TASK PROMPT -> Copy each of the entries below word for word, keeping every line as it stands.

TASK INPUTS ->
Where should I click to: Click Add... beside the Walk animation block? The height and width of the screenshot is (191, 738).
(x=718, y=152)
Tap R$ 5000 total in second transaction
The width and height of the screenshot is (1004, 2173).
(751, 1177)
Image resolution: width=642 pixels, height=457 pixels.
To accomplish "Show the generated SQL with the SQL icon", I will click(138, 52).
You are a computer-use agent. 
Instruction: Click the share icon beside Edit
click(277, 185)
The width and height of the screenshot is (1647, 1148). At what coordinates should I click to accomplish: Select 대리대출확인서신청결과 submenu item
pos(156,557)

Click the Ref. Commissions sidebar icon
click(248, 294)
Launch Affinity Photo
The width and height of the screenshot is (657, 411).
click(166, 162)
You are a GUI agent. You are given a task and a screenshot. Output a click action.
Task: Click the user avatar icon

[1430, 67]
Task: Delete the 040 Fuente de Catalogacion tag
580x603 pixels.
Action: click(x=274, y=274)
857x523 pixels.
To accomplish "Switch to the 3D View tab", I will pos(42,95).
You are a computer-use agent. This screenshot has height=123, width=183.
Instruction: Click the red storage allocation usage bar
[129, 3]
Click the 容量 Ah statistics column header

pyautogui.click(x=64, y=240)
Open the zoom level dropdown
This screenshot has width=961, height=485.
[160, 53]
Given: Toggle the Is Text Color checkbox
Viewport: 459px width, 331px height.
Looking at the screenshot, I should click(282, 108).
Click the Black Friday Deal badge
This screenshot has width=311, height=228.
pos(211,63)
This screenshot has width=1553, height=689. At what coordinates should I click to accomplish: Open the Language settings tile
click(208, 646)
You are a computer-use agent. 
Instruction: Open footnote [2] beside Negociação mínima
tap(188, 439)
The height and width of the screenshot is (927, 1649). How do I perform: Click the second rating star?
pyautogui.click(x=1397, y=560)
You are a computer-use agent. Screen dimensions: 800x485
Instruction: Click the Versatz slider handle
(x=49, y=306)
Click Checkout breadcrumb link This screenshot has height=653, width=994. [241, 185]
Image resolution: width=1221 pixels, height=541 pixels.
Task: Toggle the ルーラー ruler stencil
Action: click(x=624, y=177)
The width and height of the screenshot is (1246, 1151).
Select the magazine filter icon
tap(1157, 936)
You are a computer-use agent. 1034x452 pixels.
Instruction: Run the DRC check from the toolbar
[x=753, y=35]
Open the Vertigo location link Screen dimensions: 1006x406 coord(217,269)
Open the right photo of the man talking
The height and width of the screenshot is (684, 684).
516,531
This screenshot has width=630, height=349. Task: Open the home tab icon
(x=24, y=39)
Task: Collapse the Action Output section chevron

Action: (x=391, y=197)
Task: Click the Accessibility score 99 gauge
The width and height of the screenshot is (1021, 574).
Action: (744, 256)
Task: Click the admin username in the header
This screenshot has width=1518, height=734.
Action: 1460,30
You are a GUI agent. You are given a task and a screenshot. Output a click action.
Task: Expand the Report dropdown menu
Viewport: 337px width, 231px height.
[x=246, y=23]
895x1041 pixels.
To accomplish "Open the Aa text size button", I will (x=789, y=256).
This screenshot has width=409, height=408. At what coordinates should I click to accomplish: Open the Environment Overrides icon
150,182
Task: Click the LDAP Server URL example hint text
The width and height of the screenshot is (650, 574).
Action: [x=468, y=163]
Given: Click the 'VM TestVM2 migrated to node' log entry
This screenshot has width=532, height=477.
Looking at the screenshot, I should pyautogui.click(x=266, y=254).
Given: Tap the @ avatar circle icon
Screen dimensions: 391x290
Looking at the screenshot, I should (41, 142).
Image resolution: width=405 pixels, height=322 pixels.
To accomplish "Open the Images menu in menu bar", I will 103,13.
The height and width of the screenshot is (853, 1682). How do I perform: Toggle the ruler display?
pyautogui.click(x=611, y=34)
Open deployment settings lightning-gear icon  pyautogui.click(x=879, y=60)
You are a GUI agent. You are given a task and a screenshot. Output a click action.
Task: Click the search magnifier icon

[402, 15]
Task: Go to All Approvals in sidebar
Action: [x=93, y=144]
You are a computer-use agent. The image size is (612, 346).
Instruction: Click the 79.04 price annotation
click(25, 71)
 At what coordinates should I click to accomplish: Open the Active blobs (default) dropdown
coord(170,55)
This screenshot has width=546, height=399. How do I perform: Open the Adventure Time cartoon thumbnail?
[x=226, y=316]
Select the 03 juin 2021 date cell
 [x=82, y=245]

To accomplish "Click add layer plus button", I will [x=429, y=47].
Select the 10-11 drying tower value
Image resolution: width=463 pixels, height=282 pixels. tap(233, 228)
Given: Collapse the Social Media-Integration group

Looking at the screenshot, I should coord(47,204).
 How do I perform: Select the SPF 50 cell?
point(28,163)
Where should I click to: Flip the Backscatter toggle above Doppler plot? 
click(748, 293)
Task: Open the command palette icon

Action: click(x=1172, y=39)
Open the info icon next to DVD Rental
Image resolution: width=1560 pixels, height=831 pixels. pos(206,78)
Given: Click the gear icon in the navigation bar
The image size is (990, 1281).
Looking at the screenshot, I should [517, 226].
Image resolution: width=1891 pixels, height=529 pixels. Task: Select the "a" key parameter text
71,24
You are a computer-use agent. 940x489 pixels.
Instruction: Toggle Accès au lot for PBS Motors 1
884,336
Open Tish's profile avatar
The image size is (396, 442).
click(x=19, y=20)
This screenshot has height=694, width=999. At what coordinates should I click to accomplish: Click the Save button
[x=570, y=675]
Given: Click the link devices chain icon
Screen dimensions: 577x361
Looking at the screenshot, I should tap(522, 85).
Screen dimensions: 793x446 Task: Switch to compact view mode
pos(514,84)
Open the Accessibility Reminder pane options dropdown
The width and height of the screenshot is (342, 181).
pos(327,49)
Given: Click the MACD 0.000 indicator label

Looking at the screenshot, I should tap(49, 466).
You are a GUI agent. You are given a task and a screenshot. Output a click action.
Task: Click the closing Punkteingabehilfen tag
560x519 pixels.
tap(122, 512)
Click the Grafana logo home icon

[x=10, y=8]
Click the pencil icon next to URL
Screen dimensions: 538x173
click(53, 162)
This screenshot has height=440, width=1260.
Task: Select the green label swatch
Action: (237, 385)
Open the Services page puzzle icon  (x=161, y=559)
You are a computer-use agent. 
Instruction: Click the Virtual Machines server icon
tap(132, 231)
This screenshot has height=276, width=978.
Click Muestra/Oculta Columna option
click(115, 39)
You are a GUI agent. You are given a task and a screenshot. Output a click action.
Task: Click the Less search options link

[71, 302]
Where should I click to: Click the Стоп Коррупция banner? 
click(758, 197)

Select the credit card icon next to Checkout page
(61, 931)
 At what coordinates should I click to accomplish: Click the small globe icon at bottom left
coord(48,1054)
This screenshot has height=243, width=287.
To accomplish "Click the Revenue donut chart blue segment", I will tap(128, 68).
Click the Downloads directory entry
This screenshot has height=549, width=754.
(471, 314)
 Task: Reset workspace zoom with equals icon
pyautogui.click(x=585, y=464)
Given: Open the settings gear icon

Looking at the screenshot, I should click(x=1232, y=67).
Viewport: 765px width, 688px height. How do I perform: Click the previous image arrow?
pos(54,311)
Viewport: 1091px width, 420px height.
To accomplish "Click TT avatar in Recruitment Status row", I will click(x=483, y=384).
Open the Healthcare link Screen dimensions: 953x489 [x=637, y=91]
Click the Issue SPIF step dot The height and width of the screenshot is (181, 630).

ANSWER ->
Where should I click to: Click Add... beside the Walk animation block? The height and width of the screenshot is (191, 738).
(x=718, y=152)
Tap R$ 5000 total in second transaction
The width and height of the screenshot is (1004, 2173).
(751, 1177)
Image resolution: width=642 pixels, height=457 pixels.
To accomplish "Show the generated SQL with the SQL icon", I will click(138, 52).
You are a computer-use agent. 
Instruction: Click the share icon beside Edit
click(277, 185)
The width and height of the screenshot is (1647, 1148). At what coordinates should I click to accomplish: Select 대리대출확인서신청결과 submenu item
pos(156,557)

Click the Ref. Commissions sidebar icon
click(248, 294)
Launch Affinity Photo
The width and height of the screenshot is (657, 411).
click(166, 162)
You are a GUI agent. You are given a task and a screenshot. Output a click action.
Task: Click the user avatar icon

[1430, 67]
Task: Delete the 040 Fuente de Catalogacion tag
580x603 pixels.
Action: click(x=274, y=274)
857x523 pixels.
To accomplish "Switch to the 3D View tab", I will pos(42,95).
You are a computer-use agent. This screenshot has height=123, width=183.
Instruction: Click the red storage allocation usage bar
[129, 3]
Click the 容量 Ah statistics column header

pyautogui.click(x=64, y=240)
Open the zoom level dropdown
This screenshot has width=961, height=485.
[160, 53]
Given: Toggle the Is Text Color checkbox
Viewport: 459px width, 331px height.
Looking at the screenshot, I should click(282, 108).
Click the Black Friday Deal badge
This screenshot has width=311, height=228.
pos(211,63)
This screenshot has width=1553, height=689. At what coordinates should I click to accomplish: Open the Language settings tile
click(208, 646)
You are a computer-use agent. 
Instruction: Open footnote [2] beside Negociação mínima
tap(188, 439)
The height and width of the screenshot is (927, 1649). How do I perform: Click the second rating star?
pyautogui.click(x=1397, y=560)
You are a computer-use agent. Screen dimensions: 800x485
Instruction: Click the Versatz slider handle
(x=49, y=306)
Click Checkout breadcrumb link This screenshot has height=653, width=994. [241, 185]
Image resolution: width=1221 pixels, height=541 pixels.
Task: Toggle the ルーラー ruler stencil
Action: click(x=624, y=177)
The width and height of the screenshot is (1246, 1151).
Select the magazine filter icon
tap(1157, 936)
You are a computer-use agent. 1034x452 pixels.
Instruction: Run the DRC check from the toolbar
[x=753, y=35]
Open the Vertigo location link Screen dimensions: 1006x406 coord(217,269)
Open the right photo of the man talking
The height and width of the screenshot is (684, 684).
516,531
This screenshot has width=630, height=349. Task: Open the home tab icon
(x=24, y=39)
Task: Collapse the Action Output section chevron

Action: (x=391, y=197)
Task: Click the Accessibility score 99 gauge
The width and height of the screenshot is (1021, 574).
Action: (744, 256)
Task: Click the admin username in the header
This screenshot has width=1518, height=734.
Action: 1460,30
You are a GUI agent. You are given a task and a screenshot. Output a click action.
Task: Expand the Report dropdown menu
Viewport: 337px width, 231px height.
[x=246, y=23]
895x1041 pixels.
To accomplish "Open the Aa text size button", I will (x=789, y=256).
This screenshot has width=409, height=408. At what coordinates should I click to accomplish: Open the Environment Overrides icon
150,182
Task: Click the LDAP Server URL example hint text
The width and height of the screenshot is (650, 574).
Action: [x=468, y=163]
Given: Click the 'VM TestVM2 migrated to node' log entry
This screenshot has width=532, height=477.
Looking at the screenshot, I should pyautogui.click(x=266, y=254).
Given: Tap the @ avatar circle icon
Screen dimensions: 391x290
Looking at the screenshot, I should (41, 142).
Image resolution: width=405 pixels, height=322 pixels.
To accomplish "Open the Images menu in menu bar", I will 103,13.
The height and width of the screenshot is (853, 1682). How do I perform: Toggle the ruler display?
pyautogui.click(x=611, y=34)
Open deployment settings lightning-gear icon  pyautogui.click(x=879, y=60)
You are a GUI agent. You are given a task and a screenshot. Output a click action.
Task: Click the search magnifier icon

[402, 15]
Task: Go to All Approvals in sidebar
Action: [x=93, y=144]
You are a computer-use agent. The image size is (612, 346).
Instruction: Click the 79.04 price annotation
click(25, 71)
 At what coordinates should I click to accomplish: Open the Active blobs (default) dropdown
coord(170,55)
This screenshot has width=546, height=399. How do I perform: Open the Adventure Time cartoon thumbnail?
[x=226, y=316]
Select the 03 juin 2021 date cell
 [x=82, y=245]

To accomplish "Click add layer plus button", I will [x=429, y=47].
Select the 10-11 drying tower value
Image resolution: width=463 pixels, height=282 pixels. tap(233, 228)
Given: Collapse the Social Media-Integration group

Looking at the screenshot, I should coord(47,204).
 How do I perform: Select the SPF 50 cell?
point(28,163)
Where should I click to: Flip the Backscatter toggle above Doppler plot? 
click(748, 293)
Task: Open the command palette icon

Action: click(x=1172, y=39)
Open the info icon next to DVD Rental
Image resolution: width=1560 pixels, height=831 pixels. pos(206,78)
Given: Click the gear icon in the navigation bar
The image size is (990, 1281).
Looking at the screenshot, I should [517, 226].
Image resolution: width=1891 pixels, height=529 pixels. Task: Select the "a" key parameter text
71,24
You are a computer-use agent. 940x489 pixels.
Instruction: Toggle Accès au lot for PBS Motors 1
884,336
Open Tish's profile avatar
The image size is (396, 442).
click(x=19, y=20)
This screenshot has height=694, width=999. At what coordinates should I click to accomplish: Click the Save button
[x=570, y=675]
Given: Click the link devices chain icon
Screen dimensions: 577x361
Looking at the screenshot, I should tap(522, 85).
Screen dimensions: 793x446 Task: Switch to compact view mode
pos(514,84)
Open the Accessibility Reminder pane options dropdown
The width and height of the screenshot is (342, 181).
pos(327,49)
Given: Click the MACD 0.000 indicator label

Looking at the screenshot, I should tap(49, 466).
You are a GUI agent. You are given a task and a screenshot. Output a click action.
Task: Click the closing Punkteingabehilfen tag
560x519 pixels.
tap(122, 512)
Click the Grafana logo home icon

[x=10, y=8]
Click the pencil icon next to URL
Screen dimensions: 538x173
click(53, 162)
This screenshot has height=440, width=1260.
Task: Select the green label swatch
Action: (237, 385)
Open the Services page puzzle icon  (x=161, y=559)
You are a computer-use agent. 
Instruction: Click the Virtual Machines server icon
tap(132, 231)
This screenshot has height=276, width=978.
Click Muestra/Oculta Columna option
click(115, 39)
You are a GUI agent. You are given a task and a screenshot. Output a click action.
Task: Click the Less search options link

[71, 302]
Where should I click to: Click the Стоп Коррупция banner? 
click(758, 197)

Select the credit card icon next to Checkout page
(61, 931)
 At what coordinates should I click to accomplish: Click the small globe icon at bottom left
coord(48,1054)
This screenshot has height=243, width=287.
To accomplish "Click the Revenue donut chart blue segment", I will tap(128, 68).
Click the Downloads directory entry
This screenshot has height=549, width=754.
(471, 314)
 Task: Reset workspace zoom with equals icon
pyautogui.click(x=585, y=464)
Given: Open the settings gear icon

Looking at the screenshot, I should click(x=1232, y=67).
Viewport: 765px width, 688px height. How do I perform: Click the previous image arrow?
pos(54,311)
Viewport: 1091px width, 420px height.
To accomplish "Click TT avatar in Recruitment Status row", I will click(x=483, y=384).
Open the Healthcare link Screen dimensions: 953x489 [x=637, y=91]
Click the Issue SPIF step dot The height and width of the screenshot is (181, 630).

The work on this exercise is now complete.